----- SUPPLIED DATA
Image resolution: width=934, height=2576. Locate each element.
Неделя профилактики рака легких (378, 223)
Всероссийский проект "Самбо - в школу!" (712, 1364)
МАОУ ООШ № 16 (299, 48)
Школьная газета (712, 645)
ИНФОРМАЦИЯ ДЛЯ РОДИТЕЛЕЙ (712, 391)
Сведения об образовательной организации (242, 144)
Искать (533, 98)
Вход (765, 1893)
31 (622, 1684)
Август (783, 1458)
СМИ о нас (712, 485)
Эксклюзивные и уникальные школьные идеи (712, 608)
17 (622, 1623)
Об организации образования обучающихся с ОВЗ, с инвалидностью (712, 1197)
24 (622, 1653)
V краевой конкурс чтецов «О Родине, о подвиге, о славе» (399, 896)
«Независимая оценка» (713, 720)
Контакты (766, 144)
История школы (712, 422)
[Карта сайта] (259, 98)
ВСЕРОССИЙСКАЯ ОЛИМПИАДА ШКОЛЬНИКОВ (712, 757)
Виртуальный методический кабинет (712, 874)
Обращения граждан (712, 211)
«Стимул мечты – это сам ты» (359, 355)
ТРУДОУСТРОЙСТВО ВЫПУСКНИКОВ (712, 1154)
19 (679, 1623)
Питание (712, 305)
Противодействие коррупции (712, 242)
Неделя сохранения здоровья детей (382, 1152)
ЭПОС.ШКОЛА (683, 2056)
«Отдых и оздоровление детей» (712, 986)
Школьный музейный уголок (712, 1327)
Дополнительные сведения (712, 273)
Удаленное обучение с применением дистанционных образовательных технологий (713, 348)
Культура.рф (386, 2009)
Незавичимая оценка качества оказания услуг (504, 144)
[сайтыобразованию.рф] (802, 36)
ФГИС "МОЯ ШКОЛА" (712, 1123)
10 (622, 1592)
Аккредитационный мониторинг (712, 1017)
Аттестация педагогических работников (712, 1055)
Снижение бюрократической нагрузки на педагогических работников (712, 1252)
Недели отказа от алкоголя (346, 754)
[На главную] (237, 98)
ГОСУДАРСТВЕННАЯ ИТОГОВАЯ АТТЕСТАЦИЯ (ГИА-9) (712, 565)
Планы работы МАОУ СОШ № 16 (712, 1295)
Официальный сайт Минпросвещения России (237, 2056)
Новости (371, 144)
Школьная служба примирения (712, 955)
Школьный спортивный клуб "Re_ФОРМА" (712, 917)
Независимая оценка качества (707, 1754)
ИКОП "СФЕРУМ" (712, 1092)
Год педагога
----------
Return the entries above exactly, each one complete.

Image resolution: width=934, height=2576. Locate each element.
Неделя профилактики рака легких (378, 223)
Всероссийский проект "Самбо - в школу!" (712, 1364)
МАОУ ООШ № 16 (299, 48)
Школьная газета (712, 645)
ИНФОРМАЦИЯ ДЛЯ РОДИТЕЛЕЙ (712, 391)
Сведения об образовательной организации (242, 144)
Искать (533, 98)
Вход (765, 1893)
31 (622, 1684)
Август (783, 1458)
СМИ о нас (712, 485)
Эксклюзивные и уникальные школьные идеи (712, 608)
17 (622, 1623)
Об организации образования обучающихся с ОВЗ, с инвалидностью (712, 1197)
24 (622, 1653)
V краевой конкурс чтецов «О Родине, о подвиге, о славе» (399, 896)
«Независимая оценка» (713, 720)
Контакты (766, 144)
История школы (712, 422)
[Карта сайта] (259, 98)
ВСЕРОССИЙСКАЯ ОЛИМПИАДА ШКОЛЬНИКОВ (712, 757)
Виртуальный методический кабинет (712, 874)
Обращения граждан (712, 211)
«Стимул мечты – это сам ты» (359, 355)
ТРУДОУСТРОЙСТВО ВЫПУСКНИКОВ (712, 1154)
19 (679, 1623)
Питание (712, 305)
Противодействие коррупции (712, 242)
Неделя сохранения здоровья детей (382, 1152)
ЭПОС.ШКОЛА (683, 2056)
«Отдых и оздоровление детей» (712, 986)
Школьный музейный уголок (712, 1327)
Дополнительные сведения (712, 273)
Удаленное обучение с применением дистанционных образовательных технологий (713, 348)
Культура.рф (386, 2009)
Незавичимая оценка качества оказания услуг (504, 144)
[сайтыобразованию.рф] (802, 36)
ФГИС "МОЯ ШКОЛА" (712, 1123)
10 (622, 1592)
Аккредитационный мониторинг (712, 1017)
Аттестация педагогических работников (712, 1055)
Снижение бюрократической нагрузки на педагогических работников (712, 1252)
Недели отказа от алкоголя (346, 754)
[На главную] (237, 98)
ГОСУДАРСТВЕННАЯ ИТОГОВАЯ АТТЕСТАЦИЯ (ГИА-9) (712, 565)
Планы работы МАОУ СОШ № 16 (712, 1295)
Официальный сайт Минпросвещения России (237, 2056)
Новости (371, 144)
Школьная служба примирения (712, 955)
Школьный спортивный клуб "Re_ФОРМА" (712, 917)
Независимая оценка качества (707, 1754)
ИКОП "СФЕРУМ" (712, 1092)
Год педагога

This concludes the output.